Prosseguindo, a felicidade trazida por D. Afonso Henriques, as lutas contra os espanhóis, e mesmo as novidades trazidas pelos Descobrimentos, nunca mais encontraram paralelo na nossa história, e todos os outros acontecimentos esporádicos que fizeram num ou noutro momento esboçar um sorriso no rosto dos portugueses, serviram apenas de balões de oxigénio para prolongar uma morte que se fazia lenta. E os portugueses foram envelhecendo, murmurando o fado e esperando o dia de amanhã com a certeza que não poderia ser melhor do que o dia de ontem, ou dia de hoje. E envelhecemos, não só na idade, mas também no pensamento, até que todo optimismo seria muito fraco face aos motivos para sermos pessimistas.

Desta forma, será o pessimismo apenas uma defesa contra a desilusão? É claro que esperando o pior, não há nada a perder. Talvez esteja na natureza humana uma maior sensibilidade para o que nos fere, do que para o que nos apraz. Mesmo que o amor seja a mais forte das emoções, são as lágrimas, a dor, o sangue, a luta e o desespero que nos marcam, que receamos e dos quais temos o maior dos medos. Por mais que leia, ou que assista a documentários, fico sempre com uma maior impressão de que o mundo está podre, desde das suas mais altas organizações internacionais, até à comissão de proteccção de menores desta cidade ou do padre daquela aldeia. Como diz Saramago, eu não gosto de ser pessimista, mas o mundo é que é péssimo.

Haverá esperança para a humanidade, quando ele é a fonte de todas as injustiças que conduzem à sua própria destruição?

Talvez exagere nestas palavras, mas julgo que estou ainda estou a tempo de questionar o nosso papel no mundo e filosofar um pouco acerca de nós próprios com a ingenuidade própria da juventude, suponho. No entanto, julgo que existem algumas estratégias de combate a esta nossa maneira de ver o mundo. Todos os dias fazemos opções sobre como reagimos aos acontecimentos. Se os portugueses escolherem uma atitude correcta, voluntária, solidária ou até mesmo altruísta no relacionamento com os outros, embuídos de uma noção de estar a agir sobre os valores do que é o «Bem», criamos uma atitude mental positiva nas nossas vidas. Então, a concentração nas coisas que funcionam bem nas nossas vidas trazem uma abertura através da qual certos comportamentos e mudanças de mentalidade podem, de facto, acontecer. E todavia sabemos que o povo português não participa do debate público das grandes e pequenas questões que influenciam as suas vidas e a dos seus vizinhos. Afinal de contas, para quê ter esse trabalho se a nossa opinião não é ouvida? A falta de movimentos cívicos, de redes de voluntariado e de lugares de expressão das suas críticas e contribuições para o desenvolvimento da sociedade, são apenas alguns reflexos disso mesmo.
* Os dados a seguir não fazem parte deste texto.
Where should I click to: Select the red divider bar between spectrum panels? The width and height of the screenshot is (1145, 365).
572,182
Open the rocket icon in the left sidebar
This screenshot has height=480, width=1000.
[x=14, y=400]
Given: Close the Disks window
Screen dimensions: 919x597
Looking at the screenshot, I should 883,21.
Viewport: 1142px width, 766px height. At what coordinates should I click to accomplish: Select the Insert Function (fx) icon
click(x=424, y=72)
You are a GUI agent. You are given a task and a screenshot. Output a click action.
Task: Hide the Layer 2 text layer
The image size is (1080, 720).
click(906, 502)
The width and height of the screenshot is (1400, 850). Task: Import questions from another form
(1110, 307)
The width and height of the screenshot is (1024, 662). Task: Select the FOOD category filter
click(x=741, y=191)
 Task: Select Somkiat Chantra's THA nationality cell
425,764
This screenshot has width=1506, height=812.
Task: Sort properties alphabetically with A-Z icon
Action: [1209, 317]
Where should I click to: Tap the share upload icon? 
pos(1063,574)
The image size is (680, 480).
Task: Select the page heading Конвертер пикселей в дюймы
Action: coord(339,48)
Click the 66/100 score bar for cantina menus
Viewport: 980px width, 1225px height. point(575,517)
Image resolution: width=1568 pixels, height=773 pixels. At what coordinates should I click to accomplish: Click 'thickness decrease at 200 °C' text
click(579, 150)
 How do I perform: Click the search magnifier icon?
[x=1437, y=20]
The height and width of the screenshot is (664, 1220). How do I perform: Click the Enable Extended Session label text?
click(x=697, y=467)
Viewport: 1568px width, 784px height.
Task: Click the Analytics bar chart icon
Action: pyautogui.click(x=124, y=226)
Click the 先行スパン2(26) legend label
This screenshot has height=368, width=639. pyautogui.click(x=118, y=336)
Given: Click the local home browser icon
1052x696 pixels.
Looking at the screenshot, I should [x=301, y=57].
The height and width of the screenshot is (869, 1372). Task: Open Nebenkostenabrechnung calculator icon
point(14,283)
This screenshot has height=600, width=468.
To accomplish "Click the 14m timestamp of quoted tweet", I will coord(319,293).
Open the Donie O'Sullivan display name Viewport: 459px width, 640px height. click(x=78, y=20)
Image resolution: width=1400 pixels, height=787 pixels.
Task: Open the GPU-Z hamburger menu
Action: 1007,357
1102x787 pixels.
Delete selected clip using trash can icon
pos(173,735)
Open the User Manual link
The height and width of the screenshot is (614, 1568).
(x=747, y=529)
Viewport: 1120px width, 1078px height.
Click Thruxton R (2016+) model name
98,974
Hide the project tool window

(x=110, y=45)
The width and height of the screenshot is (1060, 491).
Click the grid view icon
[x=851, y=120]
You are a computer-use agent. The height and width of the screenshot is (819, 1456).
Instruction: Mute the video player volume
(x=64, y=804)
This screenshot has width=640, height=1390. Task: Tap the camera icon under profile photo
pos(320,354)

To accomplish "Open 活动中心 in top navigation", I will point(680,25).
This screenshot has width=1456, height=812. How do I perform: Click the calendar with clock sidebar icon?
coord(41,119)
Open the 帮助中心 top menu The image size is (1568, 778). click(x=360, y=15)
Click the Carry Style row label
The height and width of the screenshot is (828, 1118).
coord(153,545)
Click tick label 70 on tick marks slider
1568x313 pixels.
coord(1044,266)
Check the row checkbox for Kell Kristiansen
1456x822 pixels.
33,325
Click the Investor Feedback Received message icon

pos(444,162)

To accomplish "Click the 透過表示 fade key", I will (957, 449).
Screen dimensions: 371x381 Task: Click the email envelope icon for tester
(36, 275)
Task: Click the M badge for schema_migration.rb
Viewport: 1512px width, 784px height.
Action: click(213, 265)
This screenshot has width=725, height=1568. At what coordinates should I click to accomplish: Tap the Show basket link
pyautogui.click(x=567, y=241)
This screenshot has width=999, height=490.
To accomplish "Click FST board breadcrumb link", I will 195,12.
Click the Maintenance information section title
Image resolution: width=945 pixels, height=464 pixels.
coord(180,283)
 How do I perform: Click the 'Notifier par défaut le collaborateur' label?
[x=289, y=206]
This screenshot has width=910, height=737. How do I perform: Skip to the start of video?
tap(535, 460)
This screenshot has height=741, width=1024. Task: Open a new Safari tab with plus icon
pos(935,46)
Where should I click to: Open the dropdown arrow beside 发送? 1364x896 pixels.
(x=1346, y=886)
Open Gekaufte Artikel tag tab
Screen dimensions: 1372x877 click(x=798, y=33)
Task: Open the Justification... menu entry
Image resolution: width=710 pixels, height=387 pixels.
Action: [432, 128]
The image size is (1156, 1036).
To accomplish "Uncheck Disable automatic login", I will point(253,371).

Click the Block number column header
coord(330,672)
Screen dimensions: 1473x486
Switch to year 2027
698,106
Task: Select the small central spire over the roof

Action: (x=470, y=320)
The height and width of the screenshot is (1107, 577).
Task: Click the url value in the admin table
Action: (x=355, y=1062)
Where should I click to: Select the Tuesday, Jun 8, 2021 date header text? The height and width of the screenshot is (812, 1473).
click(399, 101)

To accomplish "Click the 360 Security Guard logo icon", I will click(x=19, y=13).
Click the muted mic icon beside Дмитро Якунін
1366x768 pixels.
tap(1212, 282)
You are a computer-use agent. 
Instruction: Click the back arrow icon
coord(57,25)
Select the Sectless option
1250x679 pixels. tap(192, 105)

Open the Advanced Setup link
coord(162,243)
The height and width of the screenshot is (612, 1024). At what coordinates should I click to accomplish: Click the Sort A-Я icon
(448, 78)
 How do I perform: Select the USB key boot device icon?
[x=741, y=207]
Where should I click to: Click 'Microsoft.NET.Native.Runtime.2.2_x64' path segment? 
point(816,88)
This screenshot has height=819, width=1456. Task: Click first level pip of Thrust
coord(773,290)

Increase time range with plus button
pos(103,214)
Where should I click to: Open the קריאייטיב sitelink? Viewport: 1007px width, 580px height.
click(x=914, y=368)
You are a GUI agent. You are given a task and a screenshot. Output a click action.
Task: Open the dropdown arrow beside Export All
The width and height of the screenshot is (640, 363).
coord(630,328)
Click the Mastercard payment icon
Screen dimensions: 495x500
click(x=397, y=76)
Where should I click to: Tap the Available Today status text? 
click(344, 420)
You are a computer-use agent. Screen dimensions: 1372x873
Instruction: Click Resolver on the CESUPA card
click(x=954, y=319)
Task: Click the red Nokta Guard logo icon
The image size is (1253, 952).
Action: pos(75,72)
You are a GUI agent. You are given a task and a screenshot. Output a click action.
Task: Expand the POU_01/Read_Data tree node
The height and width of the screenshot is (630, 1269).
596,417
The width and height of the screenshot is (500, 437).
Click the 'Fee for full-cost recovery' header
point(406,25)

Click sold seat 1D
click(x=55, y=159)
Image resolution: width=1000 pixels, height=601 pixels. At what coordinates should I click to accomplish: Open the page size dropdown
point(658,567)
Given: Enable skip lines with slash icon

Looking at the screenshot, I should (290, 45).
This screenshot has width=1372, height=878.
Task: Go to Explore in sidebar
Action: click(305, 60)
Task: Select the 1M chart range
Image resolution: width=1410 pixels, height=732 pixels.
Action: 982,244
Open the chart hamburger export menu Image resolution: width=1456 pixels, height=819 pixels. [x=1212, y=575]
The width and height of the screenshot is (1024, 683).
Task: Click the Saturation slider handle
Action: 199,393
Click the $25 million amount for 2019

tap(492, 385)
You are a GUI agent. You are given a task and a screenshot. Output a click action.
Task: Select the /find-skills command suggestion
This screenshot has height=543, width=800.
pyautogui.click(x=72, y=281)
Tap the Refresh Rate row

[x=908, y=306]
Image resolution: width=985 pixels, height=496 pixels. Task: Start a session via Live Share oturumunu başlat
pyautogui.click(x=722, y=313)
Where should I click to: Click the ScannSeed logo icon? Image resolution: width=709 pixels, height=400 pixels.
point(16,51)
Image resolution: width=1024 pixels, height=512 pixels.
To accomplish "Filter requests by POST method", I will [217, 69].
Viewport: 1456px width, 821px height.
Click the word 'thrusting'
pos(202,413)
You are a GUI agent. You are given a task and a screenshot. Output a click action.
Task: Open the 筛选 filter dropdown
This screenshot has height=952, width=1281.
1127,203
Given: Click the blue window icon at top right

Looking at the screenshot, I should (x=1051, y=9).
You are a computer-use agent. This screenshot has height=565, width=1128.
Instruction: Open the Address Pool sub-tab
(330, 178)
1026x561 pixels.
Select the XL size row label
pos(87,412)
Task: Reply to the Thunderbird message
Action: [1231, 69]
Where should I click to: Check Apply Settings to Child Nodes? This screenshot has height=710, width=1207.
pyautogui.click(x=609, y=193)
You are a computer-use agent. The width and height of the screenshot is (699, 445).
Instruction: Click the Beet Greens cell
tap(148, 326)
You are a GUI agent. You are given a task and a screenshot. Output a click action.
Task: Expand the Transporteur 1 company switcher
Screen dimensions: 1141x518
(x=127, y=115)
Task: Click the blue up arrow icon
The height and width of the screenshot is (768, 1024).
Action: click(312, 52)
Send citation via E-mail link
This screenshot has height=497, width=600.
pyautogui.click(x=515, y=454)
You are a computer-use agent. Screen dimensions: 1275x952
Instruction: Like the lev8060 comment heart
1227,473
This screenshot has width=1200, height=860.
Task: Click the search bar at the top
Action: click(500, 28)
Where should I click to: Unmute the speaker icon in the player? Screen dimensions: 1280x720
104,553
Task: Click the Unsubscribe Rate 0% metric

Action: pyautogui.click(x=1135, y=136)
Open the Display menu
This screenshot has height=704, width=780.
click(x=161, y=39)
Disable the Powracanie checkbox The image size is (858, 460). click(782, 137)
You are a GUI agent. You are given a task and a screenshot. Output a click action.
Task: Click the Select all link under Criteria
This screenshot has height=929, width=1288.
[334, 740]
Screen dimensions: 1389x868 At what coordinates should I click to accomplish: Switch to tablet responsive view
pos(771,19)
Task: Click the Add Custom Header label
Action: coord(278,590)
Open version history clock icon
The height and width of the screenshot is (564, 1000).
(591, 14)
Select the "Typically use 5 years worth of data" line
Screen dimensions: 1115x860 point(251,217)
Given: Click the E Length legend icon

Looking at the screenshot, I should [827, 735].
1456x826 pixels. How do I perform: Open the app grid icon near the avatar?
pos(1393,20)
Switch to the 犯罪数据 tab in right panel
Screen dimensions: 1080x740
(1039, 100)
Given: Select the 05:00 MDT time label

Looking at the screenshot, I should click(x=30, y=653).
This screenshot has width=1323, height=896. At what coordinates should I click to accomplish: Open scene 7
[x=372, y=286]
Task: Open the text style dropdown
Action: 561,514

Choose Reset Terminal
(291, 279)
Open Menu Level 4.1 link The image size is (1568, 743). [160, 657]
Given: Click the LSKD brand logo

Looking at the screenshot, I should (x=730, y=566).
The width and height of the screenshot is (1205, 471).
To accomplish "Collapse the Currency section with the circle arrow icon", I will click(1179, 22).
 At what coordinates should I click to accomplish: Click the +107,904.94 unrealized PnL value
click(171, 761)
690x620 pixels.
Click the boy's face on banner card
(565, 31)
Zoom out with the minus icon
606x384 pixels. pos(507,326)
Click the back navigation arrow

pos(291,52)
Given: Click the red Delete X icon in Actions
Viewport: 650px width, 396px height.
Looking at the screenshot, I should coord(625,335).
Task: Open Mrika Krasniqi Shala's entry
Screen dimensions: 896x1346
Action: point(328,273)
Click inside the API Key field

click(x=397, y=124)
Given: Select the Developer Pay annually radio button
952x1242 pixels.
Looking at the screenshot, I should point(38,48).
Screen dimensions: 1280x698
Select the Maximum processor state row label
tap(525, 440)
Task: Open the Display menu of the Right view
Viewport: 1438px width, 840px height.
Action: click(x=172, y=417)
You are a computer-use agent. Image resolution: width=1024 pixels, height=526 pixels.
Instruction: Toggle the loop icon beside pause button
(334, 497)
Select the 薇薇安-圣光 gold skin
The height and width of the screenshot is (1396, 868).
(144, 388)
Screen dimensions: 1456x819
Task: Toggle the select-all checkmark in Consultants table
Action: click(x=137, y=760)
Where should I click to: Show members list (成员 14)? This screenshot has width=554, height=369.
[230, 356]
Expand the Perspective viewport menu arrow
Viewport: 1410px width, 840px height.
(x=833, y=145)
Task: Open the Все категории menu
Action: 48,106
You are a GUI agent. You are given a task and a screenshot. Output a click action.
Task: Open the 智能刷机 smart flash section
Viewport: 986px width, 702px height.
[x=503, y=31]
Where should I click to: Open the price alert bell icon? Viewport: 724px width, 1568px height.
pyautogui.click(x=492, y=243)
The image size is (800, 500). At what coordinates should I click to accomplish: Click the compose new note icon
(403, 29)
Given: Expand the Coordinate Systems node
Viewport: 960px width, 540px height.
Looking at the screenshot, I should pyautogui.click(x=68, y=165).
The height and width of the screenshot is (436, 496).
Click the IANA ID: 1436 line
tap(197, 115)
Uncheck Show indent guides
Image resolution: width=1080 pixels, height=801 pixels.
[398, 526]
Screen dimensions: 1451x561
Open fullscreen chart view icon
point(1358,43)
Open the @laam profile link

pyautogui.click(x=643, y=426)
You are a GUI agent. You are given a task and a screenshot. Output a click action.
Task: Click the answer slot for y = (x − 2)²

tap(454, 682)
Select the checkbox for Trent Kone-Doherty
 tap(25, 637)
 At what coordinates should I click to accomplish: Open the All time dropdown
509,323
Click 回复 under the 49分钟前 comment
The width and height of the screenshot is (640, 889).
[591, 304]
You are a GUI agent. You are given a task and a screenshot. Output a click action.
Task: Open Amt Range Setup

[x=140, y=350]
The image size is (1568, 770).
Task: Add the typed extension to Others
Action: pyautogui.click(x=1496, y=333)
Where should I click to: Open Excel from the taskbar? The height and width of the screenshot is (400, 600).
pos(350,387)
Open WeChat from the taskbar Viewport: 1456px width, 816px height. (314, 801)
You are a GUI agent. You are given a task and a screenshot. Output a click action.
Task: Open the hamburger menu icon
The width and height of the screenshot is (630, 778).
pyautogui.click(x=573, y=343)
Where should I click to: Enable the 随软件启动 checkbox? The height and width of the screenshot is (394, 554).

Ainda assim, e dito tudo isto, julgo que devemos depositar alguma esperança na capacidade extremamente «desenrascada» que os primatas não humanos sempre tiveram para fazer face às dificuldades e perpetuar a sua espécie. É claro que o que estamos a discutir actualmente em nada tem a ver com o perigo da nossa extinção, mas acho que, de alguma forma, pode estar relacionado com o medo de, simplesmente, existir.